→ ACTION ITEM: Output every line of the listing, exactly and completely.

→ RECORDS TO USE:
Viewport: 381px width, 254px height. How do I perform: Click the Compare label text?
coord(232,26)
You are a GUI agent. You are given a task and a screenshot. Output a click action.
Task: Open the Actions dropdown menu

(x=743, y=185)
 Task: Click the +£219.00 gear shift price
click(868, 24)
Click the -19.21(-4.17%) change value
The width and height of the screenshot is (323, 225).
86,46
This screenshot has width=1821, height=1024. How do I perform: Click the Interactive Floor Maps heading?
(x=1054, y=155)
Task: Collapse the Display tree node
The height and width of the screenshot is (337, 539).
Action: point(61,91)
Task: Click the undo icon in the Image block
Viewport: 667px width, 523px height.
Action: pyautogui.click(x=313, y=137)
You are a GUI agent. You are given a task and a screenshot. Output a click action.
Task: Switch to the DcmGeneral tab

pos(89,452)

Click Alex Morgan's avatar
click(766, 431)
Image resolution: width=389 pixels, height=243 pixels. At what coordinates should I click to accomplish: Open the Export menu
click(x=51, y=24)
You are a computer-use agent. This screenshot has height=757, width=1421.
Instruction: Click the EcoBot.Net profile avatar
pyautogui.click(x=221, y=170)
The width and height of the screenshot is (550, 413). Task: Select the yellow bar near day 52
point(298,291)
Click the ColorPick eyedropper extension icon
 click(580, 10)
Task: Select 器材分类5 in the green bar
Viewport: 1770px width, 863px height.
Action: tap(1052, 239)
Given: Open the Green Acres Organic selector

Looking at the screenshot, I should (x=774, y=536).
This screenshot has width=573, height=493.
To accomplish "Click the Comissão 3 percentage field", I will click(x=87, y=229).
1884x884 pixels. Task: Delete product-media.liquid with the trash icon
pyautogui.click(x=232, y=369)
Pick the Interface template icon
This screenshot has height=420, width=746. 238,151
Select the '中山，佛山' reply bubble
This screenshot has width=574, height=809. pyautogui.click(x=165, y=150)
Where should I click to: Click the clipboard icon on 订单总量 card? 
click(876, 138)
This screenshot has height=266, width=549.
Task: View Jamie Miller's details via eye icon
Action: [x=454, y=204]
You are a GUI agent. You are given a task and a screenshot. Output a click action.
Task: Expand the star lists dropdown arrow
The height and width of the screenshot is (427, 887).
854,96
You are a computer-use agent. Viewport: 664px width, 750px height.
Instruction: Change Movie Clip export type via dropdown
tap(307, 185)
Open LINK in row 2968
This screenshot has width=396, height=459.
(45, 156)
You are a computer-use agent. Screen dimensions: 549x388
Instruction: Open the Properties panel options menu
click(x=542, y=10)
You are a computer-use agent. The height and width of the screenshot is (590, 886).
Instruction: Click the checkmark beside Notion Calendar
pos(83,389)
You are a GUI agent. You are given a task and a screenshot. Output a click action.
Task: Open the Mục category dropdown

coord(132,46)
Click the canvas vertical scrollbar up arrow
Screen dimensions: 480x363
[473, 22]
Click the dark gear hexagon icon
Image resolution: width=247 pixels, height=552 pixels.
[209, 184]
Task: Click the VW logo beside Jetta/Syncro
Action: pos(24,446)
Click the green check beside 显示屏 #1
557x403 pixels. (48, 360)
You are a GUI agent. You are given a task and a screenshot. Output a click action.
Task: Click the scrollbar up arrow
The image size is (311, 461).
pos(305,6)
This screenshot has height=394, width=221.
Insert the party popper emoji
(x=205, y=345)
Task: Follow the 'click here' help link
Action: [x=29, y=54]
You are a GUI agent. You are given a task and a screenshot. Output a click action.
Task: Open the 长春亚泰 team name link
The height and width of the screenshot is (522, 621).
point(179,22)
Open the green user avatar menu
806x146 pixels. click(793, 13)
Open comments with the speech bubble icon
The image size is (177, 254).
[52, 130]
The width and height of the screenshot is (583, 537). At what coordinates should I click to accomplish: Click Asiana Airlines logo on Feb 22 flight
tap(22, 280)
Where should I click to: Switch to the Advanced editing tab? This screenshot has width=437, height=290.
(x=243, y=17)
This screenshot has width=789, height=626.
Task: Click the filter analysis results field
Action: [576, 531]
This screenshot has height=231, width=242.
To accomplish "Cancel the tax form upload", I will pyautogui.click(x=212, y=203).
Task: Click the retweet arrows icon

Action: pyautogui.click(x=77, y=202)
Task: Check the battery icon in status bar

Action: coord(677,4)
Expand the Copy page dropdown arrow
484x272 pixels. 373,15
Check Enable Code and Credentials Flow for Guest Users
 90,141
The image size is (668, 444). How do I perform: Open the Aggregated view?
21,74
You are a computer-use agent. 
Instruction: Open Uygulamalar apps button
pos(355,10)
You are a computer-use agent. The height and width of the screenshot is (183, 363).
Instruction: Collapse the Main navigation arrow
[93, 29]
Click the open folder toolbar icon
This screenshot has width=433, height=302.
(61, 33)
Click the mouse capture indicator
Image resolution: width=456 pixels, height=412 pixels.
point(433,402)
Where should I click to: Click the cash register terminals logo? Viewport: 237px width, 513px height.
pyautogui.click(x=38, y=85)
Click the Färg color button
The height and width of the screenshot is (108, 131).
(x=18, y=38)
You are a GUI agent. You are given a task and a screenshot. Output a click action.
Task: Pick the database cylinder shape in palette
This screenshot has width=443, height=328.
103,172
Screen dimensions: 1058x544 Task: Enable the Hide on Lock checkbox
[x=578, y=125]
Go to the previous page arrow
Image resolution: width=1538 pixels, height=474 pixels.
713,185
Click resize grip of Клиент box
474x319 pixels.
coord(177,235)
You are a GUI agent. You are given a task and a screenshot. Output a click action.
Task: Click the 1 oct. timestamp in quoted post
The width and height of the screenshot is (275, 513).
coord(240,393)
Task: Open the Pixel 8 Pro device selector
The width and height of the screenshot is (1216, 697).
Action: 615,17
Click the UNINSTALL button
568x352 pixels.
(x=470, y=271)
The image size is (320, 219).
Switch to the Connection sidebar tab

→ ANSWER TO THIS TASK:
Viewport: 381px width, 254px height. How do I perform: Click the Compare label text?
coord(232,26)
You are a GUI agent. You are given a task and a screenshot. Output a click action.
Task: Open the Actions dropdown menu

(x=743, y=185)
 Task: Click the +£219.00 gear shift price
click(868, 24)
Click the -19.21(-4.17%) change value
The width and height of the screenshot is (323, 225).
86,46
This screenshot has width=1821, height=1024. How do I perform: Click the Interactive Floor Maps heading?
(x=1054, y=155)
Task: Collapse the Display tree node
The height and width of the screenshot is (337, 539).
Action: point(61,91)
Task: Click the undo icon in the Image block
Viewport: 667px width, 523px height.
Action: pyautogui.click(x=313, y=137)
You are a GUI agent. You are given a task and a screenshot. Output a click action.
Task: Switch to the DcmGeneral tab

pos(89,452)

Click Alex Morgan's avatar
click(766, 431)
Image resolution: width=389 pixels, height=243 pixels. At what coordinates should I click to accomplish: Open the Export menu
click(x=51, y=24)
You are a computer-use agent. This screenshot has height=757, width=1421.
Instruction: Click the EcoBot.Net profile avatar
pyautogui.click(x=221, y=170)
The width and height of the screenshot is (550, 413). Task: Select the yellow bar near day 52
point(298,291)
Click the ColorPick eyedropper extension icon
 click(580, 10)
Task: Select 器材分类5 in the green bar
Viewport: 1770px width, 863px height.
Action: tap(1052, 239)
Given: Open the Green Acres Organic selector

Looking at the screenshot, I should (x=774, y=536).
This screenshot has width=573, height=493.
To accomplish "Click the Comissão 3 percentage field", I will click(x=87, y=229).
1884x884 pixels. Task: Delete product-media.liquid with the trash icon
pyautogui.click(x=232, y=369)
Pick the Interface template icon
This screenshot has height=420, width=746. 238,151
Select the '中山，佛山' reply bubble
This screenshot has width=574, height=809. pyautogui.click(x=165, y=150)
Where should I click to: Click the clipboard icon on 订单总量 card? 
click(876, 138)
This screenshot has height=266, width=549.
Task: View Jamie Miller's details via eye icon
Action: [x=454, y=204]
You are a GUI agent. You are given a task and a screenshot. Output a click action.
Task: Expand the star lists dropdown arrow
The height and width of the screenshot is (427, 887).
854,96
You are a computer-use agent. Viewport: 664px width, 750px height.
Instruction: Change Movie Clip export type via dropdown
tap(307, 185)
Open LINK in row 2968
This screenshot has width=396, height=459.
(45, 156)
You are a computer-use agent. Screen dimensions: 549x388
Instruction: Open the Properties panel options menu
click(x=542, y=10)
You are a computer-use agent. The height and width of the screenshot is (590, 886).
Instruction: Click the checkmark beside Notion Calendar
pos(83,389)
You are a GUI agent. You are given a task and a screenshot. Output a click action.
Task: Open the Mục category dropdown

coord(132,46)
Click the canvas vertical scrollbar up arrow
Screen dimensions: 480x363
[473, 22]
Click the dark gear hexagon icon
Image resolution: width=247 pixels, height=552 pixels.
[209, 184]
Task: Click the VW logo beside Jetta/Syncro
Action: pos(24,446)
Click the green check beside 显示屏 #1
557x403 pixels. (48, 360)
You are a GUI agent. You are given a task and a screenshot. Output a click action.
Task: Click the scrollbar up arrow
The image size is (311, 461).
pos(305,6)
This screenshot has height=394, width=221.
Insert the party popper emoji
(x=205, y=345)
Task: Follow the 'click here' help link
Action: [x=29, y=54]
You are a GUI agent. You are given a task and a screenshot. Output a click action.
Task: Open the 长春亚泰 team name link
The height and width of the screenshot is (522, 621).
point(179,22)
Open the green user avatar menu
806x146 pixels. click(793, 13)
Open comments with the speech bubble icon
The image size is (177, 254).
[52, 130]
The width and height of the screenshot is (583, 537). At what coordinates should I click to accomplish: Click Asiana Airlines logo on Feb 22 flight
tap(22, 280)
Where should I click to: Switch to the Advanced editing tab? This screenshot has width=437, height=290.
(x=243, y=17)
This screenshot has width=789, height=626.
Task: Click the filter analysis results field
Action: [576, 531]
This screenshot has height=231, width=242.
To accomplish "Cancel the tax form upload", I will pyautogui.click(x=212, y=203).
Task: Click the retweet arrows icon

Action: pyautogui.click(x=77, y=202)
Task: Check the battery icon in status bar

Action: coord(677,4)
Expand the Copy page dropdown arrow
484x272 pixels. 373,15
Check Enable Code and Credentials Flow for Guest Users
 90,141
The image size is (668, 444). How do I perform: Open the Aggregated view?
21,74
You are a computer-use agent. 
Instruction: Open Uygulamalar apps button
pos(355,10)
You are a computer-use agent. The height and width of the screenshot is (183, 363).
Instruction: Collapse the Main navigation arrow
[93, 29]
Click the open folder toolbar icon
This screenshot has width=433, height=302.
(61, 33)
Click the mouse capture indicator
Image resolution: width=456 pixels, height=412 pixels.
point(433,402)
Where should I click to: Click the cash register terminals logo? Viewport: 237px width, 513px height.
pyautogui.click(x=38, y=85)
Click the Färg color button
The height and width of the screenshot is (108, 131).
(x=18, y=38)
You are a GUI agent. You are given a task and a screenshot. Output a click action.
Task: Pick the database cylinder shape in palette
This screenshot has width=443, height=328.
103,172
Screen dimensions: 1058x544 Task: Enable the Hide on Lock checkbox
[x=578, y=125]
Go to the previous page arrow
Image resolution: width=1538 pixels, height=474 pixels.
713,185
Click resize grip of Клиент box
474x319 pixels.
coord(177,235)
You are a GUI agent. You are given a task and a screenshot. Output a click action.
Task: Click the 1 oct. timestamp in quoted post
The width and height of the screenshot is (275, 513).
coord(240,393)
Task: Open the Pixel 8 Pro device selector
The width and height of the screenshot is (1216, 697).
Action: 615,17
Click the UNINSTALL button
568x352 pixels.
(x=470, y=271)
The image size is (320, 219).
Switch to the Connection sidebar tab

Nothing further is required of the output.